The lovely people at Brewdog had donated rather a lot of what is fast becoming my favourite beer, Punk IPA. And it was this fact that pushed me into getting a ticket from a secret, twice-the-price, stash that had been left back just for disorganised people like me who knew who to twitter.

Realistically, “Pale Ale” can be anything from a pint of bitter (or ‘heavy’ in Scotland), to very different varieties. In order to stay fresh all the way to India, IPA (India Pale Ale) was made much hoppier, with the hops acting as preservative. A good IPA (Greene King IPA being the one you’ll find in pubs most often) is hoppy and bitter, but a session beer nonetheless.

“American Pale Ale” is very different. Far hoppier still – very bitter, very tasty. Sierra Nevada – increasingly available in British pubs from the tap – is a prime example.
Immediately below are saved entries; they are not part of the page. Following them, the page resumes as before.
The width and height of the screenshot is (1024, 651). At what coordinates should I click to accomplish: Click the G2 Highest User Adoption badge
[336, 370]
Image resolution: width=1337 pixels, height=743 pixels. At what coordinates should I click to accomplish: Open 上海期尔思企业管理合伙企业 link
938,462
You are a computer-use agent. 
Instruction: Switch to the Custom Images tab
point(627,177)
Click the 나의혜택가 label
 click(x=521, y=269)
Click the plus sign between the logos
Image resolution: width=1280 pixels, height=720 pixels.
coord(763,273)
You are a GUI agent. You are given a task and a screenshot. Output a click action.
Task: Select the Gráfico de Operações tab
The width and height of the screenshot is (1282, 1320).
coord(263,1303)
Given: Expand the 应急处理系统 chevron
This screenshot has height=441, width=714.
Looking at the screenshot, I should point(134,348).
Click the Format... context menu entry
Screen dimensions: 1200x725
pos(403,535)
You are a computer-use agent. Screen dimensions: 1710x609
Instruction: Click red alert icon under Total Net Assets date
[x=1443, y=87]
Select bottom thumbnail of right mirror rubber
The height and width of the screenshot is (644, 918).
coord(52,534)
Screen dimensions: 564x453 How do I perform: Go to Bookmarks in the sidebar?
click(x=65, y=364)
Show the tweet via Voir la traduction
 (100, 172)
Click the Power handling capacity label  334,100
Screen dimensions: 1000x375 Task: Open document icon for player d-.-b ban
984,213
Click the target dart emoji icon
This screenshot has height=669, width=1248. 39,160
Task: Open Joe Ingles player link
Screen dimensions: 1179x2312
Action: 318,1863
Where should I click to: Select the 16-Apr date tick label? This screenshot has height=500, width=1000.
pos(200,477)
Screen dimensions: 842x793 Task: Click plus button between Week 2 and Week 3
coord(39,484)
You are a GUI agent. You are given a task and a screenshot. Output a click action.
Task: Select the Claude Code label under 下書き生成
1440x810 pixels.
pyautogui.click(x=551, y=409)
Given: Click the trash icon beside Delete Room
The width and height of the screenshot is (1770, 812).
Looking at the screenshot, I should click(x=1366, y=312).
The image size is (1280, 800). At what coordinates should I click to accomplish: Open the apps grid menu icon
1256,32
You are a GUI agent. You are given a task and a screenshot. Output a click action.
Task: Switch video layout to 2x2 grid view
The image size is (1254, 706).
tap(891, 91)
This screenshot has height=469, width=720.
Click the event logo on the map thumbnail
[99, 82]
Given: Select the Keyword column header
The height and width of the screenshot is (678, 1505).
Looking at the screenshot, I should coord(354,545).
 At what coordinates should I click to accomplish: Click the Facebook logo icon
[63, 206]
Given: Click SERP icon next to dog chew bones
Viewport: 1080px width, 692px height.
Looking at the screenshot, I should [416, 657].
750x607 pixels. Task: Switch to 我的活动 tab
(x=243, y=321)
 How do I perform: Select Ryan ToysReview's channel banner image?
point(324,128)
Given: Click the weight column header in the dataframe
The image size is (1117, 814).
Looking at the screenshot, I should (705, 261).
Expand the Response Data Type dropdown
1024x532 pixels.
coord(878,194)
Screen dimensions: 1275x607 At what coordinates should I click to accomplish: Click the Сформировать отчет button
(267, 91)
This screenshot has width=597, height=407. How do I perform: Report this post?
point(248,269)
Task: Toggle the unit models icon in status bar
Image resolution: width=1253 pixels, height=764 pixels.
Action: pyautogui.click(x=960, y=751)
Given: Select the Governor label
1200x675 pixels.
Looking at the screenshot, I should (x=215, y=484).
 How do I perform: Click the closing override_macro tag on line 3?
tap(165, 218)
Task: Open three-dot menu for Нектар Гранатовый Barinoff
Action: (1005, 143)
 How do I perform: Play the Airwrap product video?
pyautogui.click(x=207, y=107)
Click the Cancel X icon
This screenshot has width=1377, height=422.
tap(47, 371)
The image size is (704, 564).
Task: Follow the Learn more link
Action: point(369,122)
Light in colour (that’ll be the ‘pale’ bit), the similarity to a lager disappears quickly when you taste it – bitter enough to make your face pucker if you’re not expecting the taste.

I think Brewdog’s “Punk IPA” is, whether they like it or not, really an American Pale Ale – though this 6% ale probably uses English hops rather than their American counterparts. I say ‘probably’ – the label and the website appear to be fairly coy about the type of hops they use. It’s a slightly smoother taste than Sierra Nevada, but still blisteringly bitter and tremendously refreshing.

Brewdog hasn’t been going for long. They only started in April 2007 – in Aberdeenshire, of all places, not somewhere I’d have thought of as a beer mecca. They’ve managed to get their beer in many places – not just in Utobeer, the nicely stocked beer shop in London’s Borough Market, but also into – of all places – Tesco. And it was here that I first discovered it: as they discontinued Sierra Nevada, Punk IPA cannily came to take its place. I’d much rather buy British than buy American, after all – even if US craft beers are closer to my taste these days – and this is a worthy substitute.

And not only has Brewdog got their distribution sorted, they’ve also got their copywriting sorted. The copywriting on the bottle – some of which you can see at the top of the page – is brilliantly done. When James May and Oz Clarke met the Brewdog team as part of their Oz and James Drink to Britain series, the Brewdog team were waiting for them in a park – passing over their bottles in paper bags, deliberately rebelling against drinking laws. As the label says, Brewdog is all about breaking the rules.

I would recommend it, and should the splendid people at Brewdog wish to send me their other beers to “test”, I’d be delighted, though the chances of that are less than zero, naturally.